The outreach helps prisoners pick the right school, understand requirements needed to be accepted and fill out enrollment applications, he said.

At City College, students at a recent weekly Urban Scholars Union meeting discussed plans for an upcoming dinner and other events, while Rising told members of his plan to create a book with tips for future formerly incarcerated students at the school.

Student Amber Miller told other members what the group has meant to her during the meeting.

“USU has held my hand when I didn’t know what avenues to take,” she said. “When I first stepped on campus, I was in foreign territory.”
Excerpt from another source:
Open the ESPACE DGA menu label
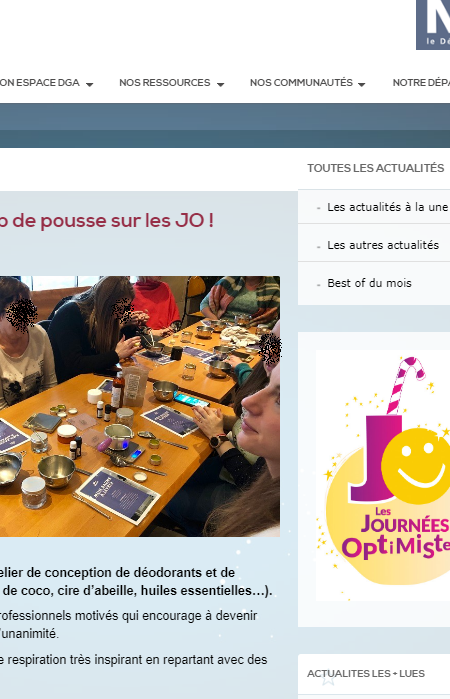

Miller said Morales, Rising and other students were there to help her find resources. That help lead the once formerly homeless single mother to $10,000 in scholarships, which allowed her to move out of a shelter and into a home.

“It seemed each member had some kind of resource and solution for each problem I was facing,” said Miller, who will begin an internship as a substance-abuse counselor in January.

Barbara Lasure, vice president of Urban Scholars Union, refers to the organization as a family rather than a student club.

“When I came here, I didn’t have a voice,” said Lasure. “I’d lost my family, every possession I owned, and basically I had been beaten down by society. But I refused to accept that anymore.”

Returning to school in her 50s, Lasure said she began to wonder what she had gotten herself into when she first stepped on campus and saw so many young faces. She began to feel comfortable after joining the Urban Scholars Union.

“I would have dropped out of school and just given up on even life if it hadn’t been for this group,” she said. “They’re constantly checking on me.”

Lasure, who is planning to become a substance-abuse counselor, said the group has opened many doors for her and helped her in her personal and academic life.

“First of all, I got my voice back,” she said.